• [Challenge 1] In two sentences, explain what the Apple strategy text says has led to the company's pile-up of available cash.

______

Apple saw a very successful year in 2012. The iphone 5 was well appreciated by consumers and the device had the best of hardware and software mashed into one that provided for a great user experience. ipads continued to be well received and the macs were steady. The only waning signs were that of the ipod touch.

2013 was a lackluster year for Apple. Sales continued to improve but profits took a hit. On the product front, most launches were evolutionary in nature and looked unimaginative by Apple’s standards. Critics grew skeptical by each passing day about Apple’s dominance and pace of innovation. Tim Cook was seen as a solid operational guy but according to many lacked the vision and creativity of Steve Jobs. This year could be the one when they are proved wrong.

Over the last many years, Apple has continued to maintain control over the entire eco-system and this has become the hallmark of Apple’s strategy. These controls have ensured an admirable level of build quality in software as well as hardware. Apple has never for a moment compromised on the user experience and this has translated into higher prices for the end consumer. Apple also continues to maintain a very desirable profit margin and this has led to a pile-up of available cash – enough to meet any contingency as well as opportunity.

______

• [Challenge 2] Turn the listing from the line with "Where should I" up to and including the line with "Action: [298, 44]" into a numbered list, leaving out any blank lines.

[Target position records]
______

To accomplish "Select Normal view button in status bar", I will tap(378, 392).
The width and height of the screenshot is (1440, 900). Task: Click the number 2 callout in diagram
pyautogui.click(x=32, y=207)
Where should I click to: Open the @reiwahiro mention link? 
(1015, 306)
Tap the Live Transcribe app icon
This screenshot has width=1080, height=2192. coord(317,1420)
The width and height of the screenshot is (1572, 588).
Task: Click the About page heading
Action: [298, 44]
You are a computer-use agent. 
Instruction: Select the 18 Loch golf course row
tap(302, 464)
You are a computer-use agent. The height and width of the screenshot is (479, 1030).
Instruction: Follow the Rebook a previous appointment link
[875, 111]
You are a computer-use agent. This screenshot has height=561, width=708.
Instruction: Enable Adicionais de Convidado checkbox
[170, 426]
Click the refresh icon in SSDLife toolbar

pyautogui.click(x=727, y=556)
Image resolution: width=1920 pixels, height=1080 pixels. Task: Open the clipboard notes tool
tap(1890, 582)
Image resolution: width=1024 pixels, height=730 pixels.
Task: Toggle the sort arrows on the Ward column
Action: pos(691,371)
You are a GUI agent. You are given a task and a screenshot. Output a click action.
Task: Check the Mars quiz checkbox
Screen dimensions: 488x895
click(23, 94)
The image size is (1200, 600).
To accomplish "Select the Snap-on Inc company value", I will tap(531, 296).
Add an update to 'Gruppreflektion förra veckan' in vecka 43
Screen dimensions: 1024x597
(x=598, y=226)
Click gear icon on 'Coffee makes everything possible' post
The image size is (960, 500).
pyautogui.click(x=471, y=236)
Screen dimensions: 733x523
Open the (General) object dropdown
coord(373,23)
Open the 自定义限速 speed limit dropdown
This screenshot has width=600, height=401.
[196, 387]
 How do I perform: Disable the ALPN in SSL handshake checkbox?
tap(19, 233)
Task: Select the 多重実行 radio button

______

• [Full response 1] Apple's pile-up of available cash has come from its continued ability to keep a very desirable profit margin. That cash is described as enough to meet any contingency as well as any opportunity.

• [Full response 2]
1. Where should I click to: Open the @reiwahiro mention link? 
2. (1015, 306)
3. Tap the Live Transcribe app icon
4. This screenshot has width=1080, height=2192. coord(317,1420)
5. The width and height of the screenshot is (1572, 588).
6. Task: Click the About page heading
7. Action: [298, 44]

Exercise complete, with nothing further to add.